In her spare time, Pamela works as a historian. She’s currently working on a new edition of a college textbook on the history of American sports. Next up is a history of West Charlotte High School, a historically black school that became the flagship for Charlotte’s nationally acclaimed busing program, and is now resegregated and struggling. Although her son is now in middle school, she’s still the “butterfly lady” at Shamrock Gardens, and spends a good bit of time with first and fourth graders in the school’s butterfly gardens. You can read some of her reflections on her time at Shamrock on her “Seen from the ‘Rock” blog: http://seenfromtherock.blogspot.com/.
Dora Taylor (Seattle, WA – PAA-Seattle)
Dora Taylor is a Founding Member of Parents Across America and the first President of the organization. Ms. Taylor is currently on the League of Women Voters Education Committee and a featured writer of The Progressive Magazine’s new education section Public School $hakedown. Besides being editor of the blog Seattle Education, Dora is an Architect and offers Architecture 101 classes to students in grades 3 through high school. Her daughter is a recent graduate of the Seattle Public Schools.
Julie Woestehoff has been with the Chicago-based organization Parents United for Responsible Education (PURE) for 24 years, and has been its executive director since 1995. She is the parent of two Chicago Public School graduates, a veteran elected local school council member, and writer of the blog, PURE Thoughts, which covers key education issues.
Julie is regularly interviewed by local and national media outlets for the parents’ perspective on education issues; she has been a guest on the TODAY show and on NPR’s Talk of the Nation, and has been interviewed by CNN, MSNBC, the New York Times, TIME Magazine and other media outlets.
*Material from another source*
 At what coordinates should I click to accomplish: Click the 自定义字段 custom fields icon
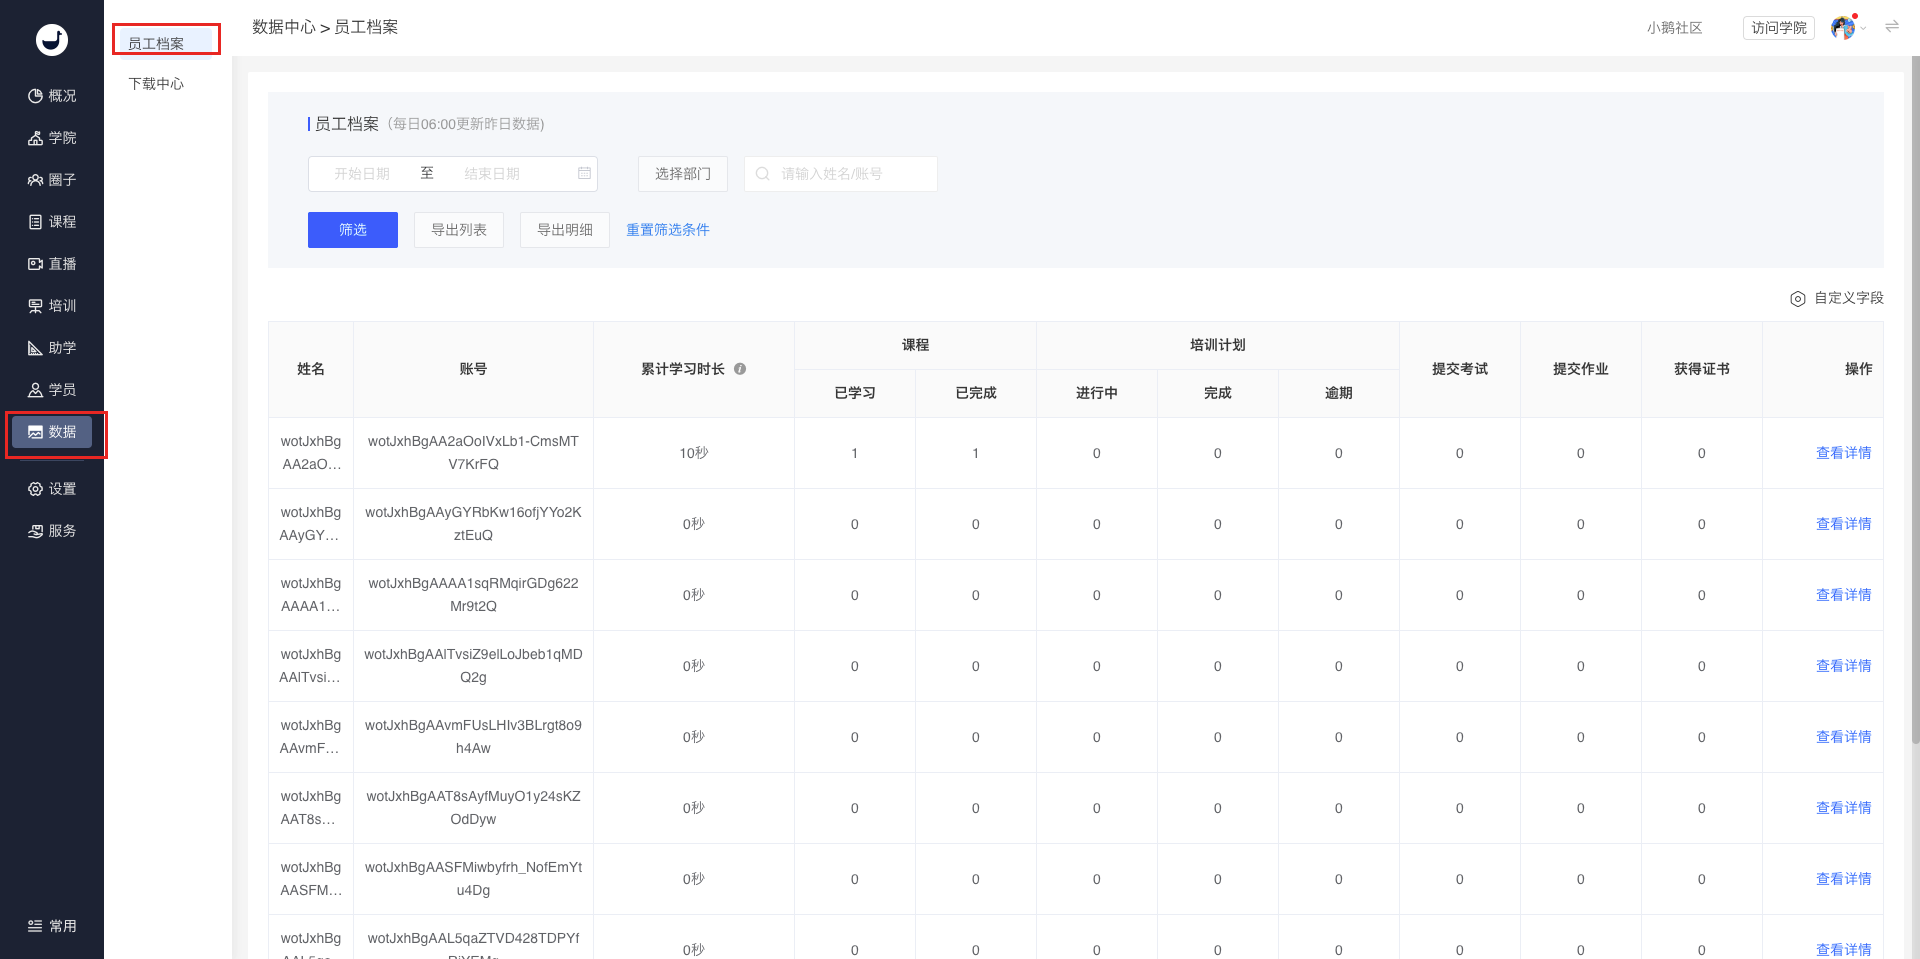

Julie has written three self-published books; one about creating a powerful parent organization modeled on PURE, one about PURE’s fight against high-stakes testing in Chicago, and a third, co-written with FairTest’s Monty Neill, called “Chicago School Reform: Lessons for the Nation.” She’s published essays in Education Week, Rethinking Schools, and Catalyst. Her chapter, “Just Parents Challenge Mayor Daley, Arne Duncan, and Renaissance 2010,” appears in the book “Educational Courage,” which the Christian Science Monitor named as one of the “15 must-read books about K-12 education in the US” for 2012.
Julie was awarded the 2002 Tobey Prinz Award for Community Organizing by the Rogers Park (Chicago) Community Action Network. In 2003, along with the rest of the PURE staff, she won the Ford Foundation’s Leadership for a Changing World Award, which recognized powerful grass-roots leadership. In 2004, she was named one of the 100 Most Powerful Women in Chicago by the Chicago Sun-Times, and was the only non-educator in their Top Ten Powerful Women in Education. In 2010, Julie co-founded the new national group, Parents Across America, which she currently serves as Secretary.
Julie holds a BA from Northwestern University and an MA and ABD from the University of Chicago, where her area of study was medieval Norse literature. She claims that, rather than continue to study Valkyries, she decided it would be more fun to try to become one.